WHAT IS ASKED => Retype the rows word for word, from the line containing "The image size is (1203, 870)." through the last line of the rows, both ends included.

-- Start of DATASET RECORDS --

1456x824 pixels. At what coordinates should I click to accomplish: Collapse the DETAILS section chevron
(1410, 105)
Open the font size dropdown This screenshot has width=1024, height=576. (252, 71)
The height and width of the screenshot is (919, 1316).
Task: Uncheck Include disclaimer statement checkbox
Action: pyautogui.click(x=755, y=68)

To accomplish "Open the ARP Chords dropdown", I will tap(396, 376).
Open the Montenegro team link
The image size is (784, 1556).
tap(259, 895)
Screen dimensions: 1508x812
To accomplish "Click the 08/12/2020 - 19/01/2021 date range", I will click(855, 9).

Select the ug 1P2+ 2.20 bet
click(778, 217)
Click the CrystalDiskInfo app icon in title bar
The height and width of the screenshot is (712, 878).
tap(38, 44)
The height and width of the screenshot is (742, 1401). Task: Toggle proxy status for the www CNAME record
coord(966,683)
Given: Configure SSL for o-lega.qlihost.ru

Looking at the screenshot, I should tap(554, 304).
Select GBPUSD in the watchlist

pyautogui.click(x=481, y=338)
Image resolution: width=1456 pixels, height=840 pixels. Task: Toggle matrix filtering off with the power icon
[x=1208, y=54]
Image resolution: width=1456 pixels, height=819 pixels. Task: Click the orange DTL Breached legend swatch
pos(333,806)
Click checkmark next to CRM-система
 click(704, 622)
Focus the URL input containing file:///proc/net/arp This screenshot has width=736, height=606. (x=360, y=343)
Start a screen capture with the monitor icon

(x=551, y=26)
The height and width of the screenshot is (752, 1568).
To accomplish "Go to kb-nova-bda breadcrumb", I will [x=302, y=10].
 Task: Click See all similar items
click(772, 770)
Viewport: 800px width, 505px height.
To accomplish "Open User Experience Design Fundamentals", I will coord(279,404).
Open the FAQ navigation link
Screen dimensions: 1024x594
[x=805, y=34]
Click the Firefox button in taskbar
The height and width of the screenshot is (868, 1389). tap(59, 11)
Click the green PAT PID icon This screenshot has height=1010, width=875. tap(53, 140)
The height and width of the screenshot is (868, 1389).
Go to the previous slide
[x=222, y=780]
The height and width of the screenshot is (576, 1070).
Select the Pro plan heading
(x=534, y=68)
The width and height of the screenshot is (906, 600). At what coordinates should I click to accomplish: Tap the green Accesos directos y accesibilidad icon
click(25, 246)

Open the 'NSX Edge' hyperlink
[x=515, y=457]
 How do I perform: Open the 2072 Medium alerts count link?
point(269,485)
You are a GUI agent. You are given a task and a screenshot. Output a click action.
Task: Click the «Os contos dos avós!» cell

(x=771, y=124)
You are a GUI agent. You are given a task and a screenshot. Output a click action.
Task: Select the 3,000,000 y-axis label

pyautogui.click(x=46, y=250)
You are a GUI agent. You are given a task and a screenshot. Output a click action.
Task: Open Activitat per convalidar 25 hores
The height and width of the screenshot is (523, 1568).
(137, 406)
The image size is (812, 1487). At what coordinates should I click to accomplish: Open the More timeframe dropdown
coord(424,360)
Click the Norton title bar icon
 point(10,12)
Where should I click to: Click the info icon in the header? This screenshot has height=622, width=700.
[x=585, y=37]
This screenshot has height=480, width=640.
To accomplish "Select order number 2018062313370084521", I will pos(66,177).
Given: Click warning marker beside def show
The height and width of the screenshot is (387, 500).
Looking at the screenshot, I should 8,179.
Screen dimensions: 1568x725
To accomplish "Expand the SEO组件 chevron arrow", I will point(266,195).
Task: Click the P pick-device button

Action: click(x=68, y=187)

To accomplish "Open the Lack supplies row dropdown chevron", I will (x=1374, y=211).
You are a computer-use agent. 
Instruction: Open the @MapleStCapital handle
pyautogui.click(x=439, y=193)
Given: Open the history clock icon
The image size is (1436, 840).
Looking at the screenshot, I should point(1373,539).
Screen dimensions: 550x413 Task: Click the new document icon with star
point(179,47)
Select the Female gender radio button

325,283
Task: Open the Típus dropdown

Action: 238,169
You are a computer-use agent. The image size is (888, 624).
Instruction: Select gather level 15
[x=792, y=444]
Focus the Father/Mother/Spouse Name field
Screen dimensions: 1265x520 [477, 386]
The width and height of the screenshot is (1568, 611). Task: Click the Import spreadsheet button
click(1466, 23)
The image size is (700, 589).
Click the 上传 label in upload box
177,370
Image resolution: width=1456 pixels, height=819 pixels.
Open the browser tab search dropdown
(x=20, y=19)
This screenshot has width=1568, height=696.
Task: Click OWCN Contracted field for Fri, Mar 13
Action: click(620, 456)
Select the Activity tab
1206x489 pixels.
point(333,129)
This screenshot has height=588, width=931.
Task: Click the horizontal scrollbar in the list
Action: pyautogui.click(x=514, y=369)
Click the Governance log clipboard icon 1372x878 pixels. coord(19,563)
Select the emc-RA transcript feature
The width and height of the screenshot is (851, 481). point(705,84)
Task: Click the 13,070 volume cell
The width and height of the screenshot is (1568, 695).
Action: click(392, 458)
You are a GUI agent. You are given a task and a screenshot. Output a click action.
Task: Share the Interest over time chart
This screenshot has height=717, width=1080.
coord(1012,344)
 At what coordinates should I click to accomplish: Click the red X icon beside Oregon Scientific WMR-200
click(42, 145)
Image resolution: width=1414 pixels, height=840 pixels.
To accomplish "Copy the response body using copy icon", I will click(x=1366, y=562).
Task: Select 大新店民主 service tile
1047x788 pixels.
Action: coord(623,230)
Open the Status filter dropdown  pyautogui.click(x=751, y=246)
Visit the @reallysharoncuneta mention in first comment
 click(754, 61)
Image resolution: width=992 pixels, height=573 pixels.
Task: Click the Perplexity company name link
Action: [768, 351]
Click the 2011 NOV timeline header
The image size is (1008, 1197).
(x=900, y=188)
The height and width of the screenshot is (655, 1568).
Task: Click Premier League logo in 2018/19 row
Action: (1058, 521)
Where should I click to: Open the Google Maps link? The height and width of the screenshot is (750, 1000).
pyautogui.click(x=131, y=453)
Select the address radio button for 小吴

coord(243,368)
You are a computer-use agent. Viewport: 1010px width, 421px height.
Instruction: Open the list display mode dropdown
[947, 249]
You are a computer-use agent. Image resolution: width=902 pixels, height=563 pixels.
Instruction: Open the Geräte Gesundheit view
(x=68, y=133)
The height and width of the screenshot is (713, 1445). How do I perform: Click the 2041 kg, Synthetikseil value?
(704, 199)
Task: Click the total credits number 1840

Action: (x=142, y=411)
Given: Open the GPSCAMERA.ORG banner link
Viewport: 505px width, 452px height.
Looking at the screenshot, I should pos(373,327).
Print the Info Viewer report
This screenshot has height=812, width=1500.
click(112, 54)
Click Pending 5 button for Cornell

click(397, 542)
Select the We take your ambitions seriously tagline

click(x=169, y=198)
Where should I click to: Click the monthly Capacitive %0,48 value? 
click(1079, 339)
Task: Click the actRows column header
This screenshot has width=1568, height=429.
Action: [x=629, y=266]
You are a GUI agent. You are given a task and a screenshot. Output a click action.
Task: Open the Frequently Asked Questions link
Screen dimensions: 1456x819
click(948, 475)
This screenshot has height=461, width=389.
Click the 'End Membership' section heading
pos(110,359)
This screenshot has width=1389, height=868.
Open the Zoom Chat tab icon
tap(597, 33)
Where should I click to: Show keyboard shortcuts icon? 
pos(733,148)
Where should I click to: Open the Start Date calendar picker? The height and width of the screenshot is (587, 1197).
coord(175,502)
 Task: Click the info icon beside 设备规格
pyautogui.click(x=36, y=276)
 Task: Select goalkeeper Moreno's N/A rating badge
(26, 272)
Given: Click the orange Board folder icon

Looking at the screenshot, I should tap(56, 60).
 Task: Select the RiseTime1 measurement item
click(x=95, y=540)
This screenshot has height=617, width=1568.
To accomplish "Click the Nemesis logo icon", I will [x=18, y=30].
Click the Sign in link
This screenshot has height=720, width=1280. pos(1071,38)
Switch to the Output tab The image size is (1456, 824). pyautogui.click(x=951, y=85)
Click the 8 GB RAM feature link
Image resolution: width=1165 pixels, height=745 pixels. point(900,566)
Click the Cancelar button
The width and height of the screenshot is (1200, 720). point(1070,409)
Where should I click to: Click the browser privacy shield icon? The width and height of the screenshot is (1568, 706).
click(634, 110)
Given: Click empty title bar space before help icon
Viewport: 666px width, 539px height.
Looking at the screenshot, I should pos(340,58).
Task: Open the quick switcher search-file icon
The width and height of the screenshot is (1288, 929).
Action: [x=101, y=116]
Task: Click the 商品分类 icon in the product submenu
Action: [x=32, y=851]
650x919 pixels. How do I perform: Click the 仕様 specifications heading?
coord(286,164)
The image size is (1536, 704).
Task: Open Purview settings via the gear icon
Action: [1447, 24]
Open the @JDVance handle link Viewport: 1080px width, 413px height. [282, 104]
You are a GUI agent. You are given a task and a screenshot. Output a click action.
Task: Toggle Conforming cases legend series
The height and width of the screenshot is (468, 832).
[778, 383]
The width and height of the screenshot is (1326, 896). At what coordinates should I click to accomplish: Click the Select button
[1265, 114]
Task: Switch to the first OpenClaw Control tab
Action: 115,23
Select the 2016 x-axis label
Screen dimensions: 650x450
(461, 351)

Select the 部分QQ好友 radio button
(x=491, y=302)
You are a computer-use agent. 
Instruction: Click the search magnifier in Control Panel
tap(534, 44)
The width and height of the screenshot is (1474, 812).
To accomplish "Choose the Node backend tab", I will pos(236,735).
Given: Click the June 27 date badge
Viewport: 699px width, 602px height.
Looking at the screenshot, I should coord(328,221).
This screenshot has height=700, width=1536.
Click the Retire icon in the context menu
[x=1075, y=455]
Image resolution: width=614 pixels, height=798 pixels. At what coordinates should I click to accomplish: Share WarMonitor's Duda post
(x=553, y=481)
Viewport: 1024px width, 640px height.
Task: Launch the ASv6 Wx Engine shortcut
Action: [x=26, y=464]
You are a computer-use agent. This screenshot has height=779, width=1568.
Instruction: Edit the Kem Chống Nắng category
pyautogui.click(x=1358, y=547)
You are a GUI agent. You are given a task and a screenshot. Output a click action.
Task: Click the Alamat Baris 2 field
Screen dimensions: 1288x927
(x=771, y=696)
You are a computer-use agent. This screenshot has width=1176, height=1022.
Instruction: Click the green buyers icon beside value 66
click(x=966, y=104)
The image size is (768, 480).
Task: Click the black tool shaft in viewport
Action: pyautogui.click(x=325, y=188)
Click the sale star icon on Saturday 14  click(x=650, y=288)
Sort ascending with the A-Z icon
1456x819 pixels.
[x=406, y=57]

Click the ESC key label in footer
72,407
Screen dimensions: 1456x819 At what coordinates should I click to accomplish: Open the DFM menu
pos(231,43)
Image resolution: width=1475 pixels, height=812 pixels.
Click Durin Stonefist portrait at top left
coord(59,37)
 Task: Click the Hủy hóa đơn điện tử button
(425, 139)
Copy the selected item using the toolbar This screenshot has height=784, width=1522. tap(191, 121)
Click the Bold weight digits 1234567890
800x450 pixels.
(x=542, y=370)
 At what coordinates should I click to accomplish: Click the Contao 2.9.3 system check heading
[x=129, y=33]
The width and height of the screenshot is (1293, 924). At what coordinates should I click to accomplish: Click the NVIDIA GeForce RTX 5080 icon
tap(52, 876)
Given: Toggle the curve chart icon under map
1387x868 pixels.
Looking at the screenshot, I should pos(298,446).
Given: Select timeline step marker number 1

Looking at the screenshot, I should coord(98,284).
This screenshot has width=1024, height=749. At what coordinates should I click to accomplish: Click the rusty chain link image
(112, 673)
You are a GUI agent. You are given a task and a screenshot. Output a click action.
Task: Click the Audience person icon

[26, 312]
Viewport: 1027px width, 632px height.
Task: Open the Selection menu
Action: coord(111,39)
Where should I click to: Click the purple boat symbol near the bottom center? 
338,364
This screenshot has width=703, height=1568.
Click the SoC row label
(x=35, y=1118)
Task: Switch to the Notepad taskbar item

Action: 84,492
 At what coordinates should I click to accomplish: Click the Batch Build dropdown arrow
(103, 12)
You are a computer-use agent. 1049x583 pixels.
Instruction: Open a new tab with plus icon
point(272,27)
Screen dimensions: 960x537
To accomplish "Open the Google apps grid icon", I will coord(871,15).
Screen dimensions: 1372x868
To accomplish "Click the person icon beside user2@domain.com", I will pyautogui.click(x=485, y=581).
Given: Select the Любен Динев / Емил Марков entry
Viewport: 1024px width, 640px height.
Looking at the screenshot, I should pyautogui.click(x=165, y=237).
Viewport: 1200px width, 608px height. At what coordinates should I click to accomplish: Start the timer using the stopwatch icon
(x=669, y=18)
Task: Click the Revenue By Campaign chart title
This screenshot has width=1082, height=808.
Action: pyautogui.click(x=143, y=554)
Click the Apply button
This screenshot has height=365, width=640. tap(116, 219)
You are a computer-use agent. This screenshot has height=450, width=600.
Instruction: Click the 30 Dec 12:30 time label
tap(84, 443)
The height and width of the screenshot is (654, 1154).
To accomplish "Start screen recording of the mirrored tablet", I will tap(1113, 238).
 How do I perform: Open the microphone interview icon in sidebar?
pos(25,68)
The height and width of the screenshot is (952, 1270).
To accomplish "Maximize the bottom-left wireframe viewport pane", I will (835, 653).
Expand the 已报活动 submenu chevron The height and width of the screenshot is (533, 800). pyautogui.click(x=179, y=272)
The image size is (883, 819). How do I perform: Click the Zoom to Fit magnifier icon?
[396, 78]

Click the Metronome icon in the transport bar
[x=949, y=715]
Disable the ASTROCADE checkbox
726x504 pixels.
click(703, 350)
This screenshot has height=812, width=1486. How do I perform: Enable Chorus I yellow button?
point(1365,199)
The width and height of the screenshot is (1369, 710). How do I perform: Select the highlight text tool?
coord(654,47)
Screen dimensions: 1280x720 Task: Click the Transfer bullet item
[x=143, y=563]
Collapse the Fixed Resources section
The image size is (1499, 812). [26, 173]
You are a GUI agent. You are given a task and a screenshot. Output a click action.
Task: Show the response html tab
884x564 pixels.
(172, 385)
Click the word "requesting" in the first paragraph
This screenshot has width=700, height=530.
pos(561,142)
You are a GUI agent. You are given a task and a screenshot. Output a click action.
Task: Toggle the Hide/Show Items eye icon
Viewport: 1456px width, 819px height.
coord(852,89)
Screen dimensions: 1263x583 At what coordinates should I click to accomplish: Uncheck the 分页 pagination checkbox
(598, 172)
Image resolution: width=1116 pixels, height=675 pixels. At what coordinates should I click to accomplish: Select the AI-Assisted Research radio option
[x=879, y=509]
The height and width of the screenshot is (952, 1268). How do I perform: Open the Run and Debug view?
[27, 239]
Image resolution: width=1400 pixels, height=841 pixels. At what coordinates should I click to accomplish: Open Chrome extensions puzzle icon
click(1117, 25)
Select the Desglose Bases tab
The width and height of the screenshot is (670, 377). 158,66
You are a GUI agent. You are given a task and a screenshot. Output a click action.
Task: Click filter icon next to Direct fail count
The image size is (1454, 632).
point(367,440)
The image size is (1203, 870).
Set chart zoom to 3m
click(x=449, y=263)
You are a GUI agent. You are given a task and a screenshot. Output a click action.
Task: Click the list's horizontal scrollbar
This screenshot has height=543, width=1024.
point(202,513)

-- End of DATASET RECORDS --

ANSWER TO THIS EXERCISE =>
The image size is (1203, 870).
Set chart zoom to 3m
click(x=449, y=263)
You are a GUI agent. You are given a task and a screenshot. Output a click action.
Task: Click the list's horizontal scrollbar
This screenshot has height=543, width=1024.
point(202,513)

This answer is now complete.